The Taliban-claimed assault -- the second carried out by the militant group in the Afghan capital in a week -- triggered chaotic scenes as terrified survivors fled the area scattered with body parts and hospitals were overwhelmed by the large number of wounded.
It came as both the insurgents and the Islamic State group have escalated their attacks on Kabul, one of the deadliest places in Afghanistan for civilians.
"The latest toll has reached 63 dead and 151 wounded," Baryalai Hilali, the director of the government media centre, told reporters.
He warned the death toll might rise as some of the wounded brought to hospitals were in a "critical condition".
The blast happened in an area where several high-profile organisations, including the European Union, have offices. Members of the EU delegation in Kabul were in their "safe room" and there were no casualties, an official told AFP.
The suicide bomber passed through at least one checkpoint in the ambulance, saying he was taking a patient to Jamuriate hospital, an interior ministry spokesman told AFP.
"At the second checkpoint he was recognised and blew his explosive-laden car," Nasrat Rahimi said.

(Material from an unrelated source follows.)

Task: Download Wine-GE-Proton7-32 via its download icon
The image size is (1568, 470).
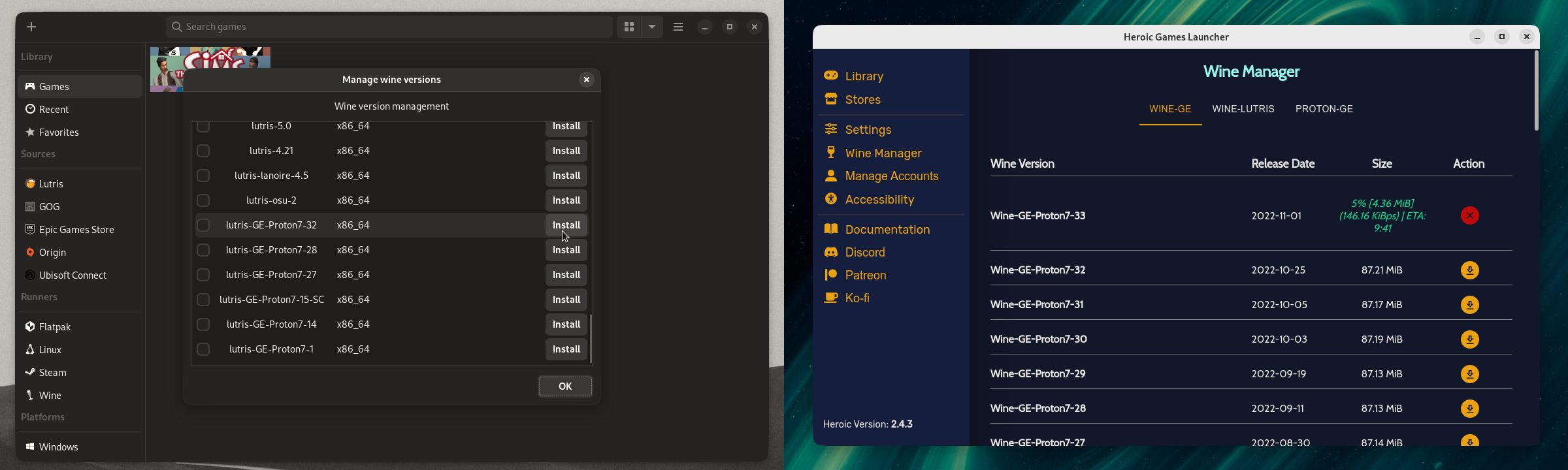Action: coord(1469,270)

Twenty minutes before the blast an AFP reporter saw police checking ambulances several hundred metres from the scene of the explosion, as the drivers and patients stood on the street. Ambulances are rarely checked in the city.
Photos shared on social media purportedly of the blast, which the presidential palace quickly condemned as a "crime against humanity", showed a huge plume of smoke rising into the sky.

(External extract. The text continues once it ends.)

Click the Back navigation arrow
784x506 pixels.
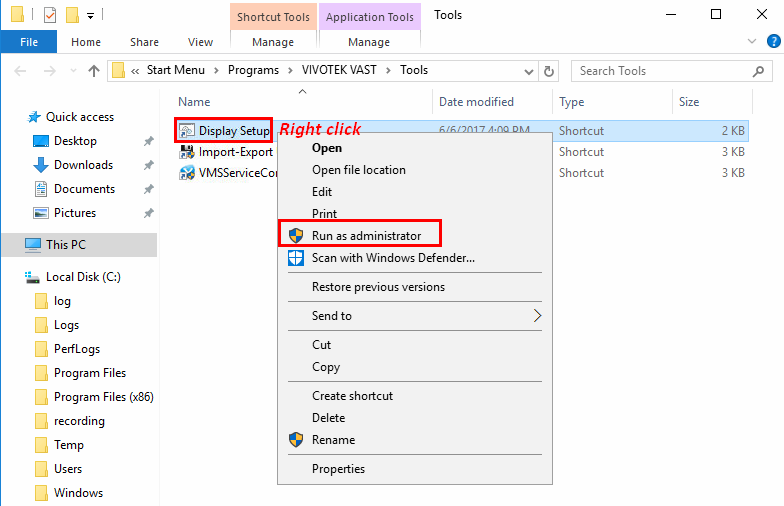coord(22,71)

Near the blast site civilians walked through debris- covered streets carrying wounded on their backs as others loaded several bodies at a time into ambulances and private cars to take them to medical facilities around the city.
The Italian NGO Emergency said seven dead and 70 wounded had been taken to its hospital, with its coordinator Dejan Panic tweeting that it had been a "massacre".
A man told Ariana TV he had taken his wounded brother to Jamuriate and Emergency hospitals but had been turned away.
"They are asking people with non-life threatening wounds to go to other hospitals," he said.
Aminullah, whose stationery shop is just metres from where the explosion happened, said the force of the explosion shook the foundations of his building.
"The building shook. All our windows broke. The people are in shock in our market," he told AFP.
A man told Tolo News he was passing the area when the explosion happened.
"There were dozens of people who were killed and wounded. There were pools of blood."
The offices of the High Peace Council, charged with negotiating with the Taliban, are also near the blast site.
"It targeted our checkpoint. It was really huge -- all our windows are broken," Hassina Safi, a member of High Peace Council, told AFP.
"So far we don't have any reports if any of our members are wounded or killed."
A security alert issued on Saturday morning had warned that the Islamic State group was planning "to conduct aggressive attacks" on supermarkets, shops and hotels frequented by foreigners.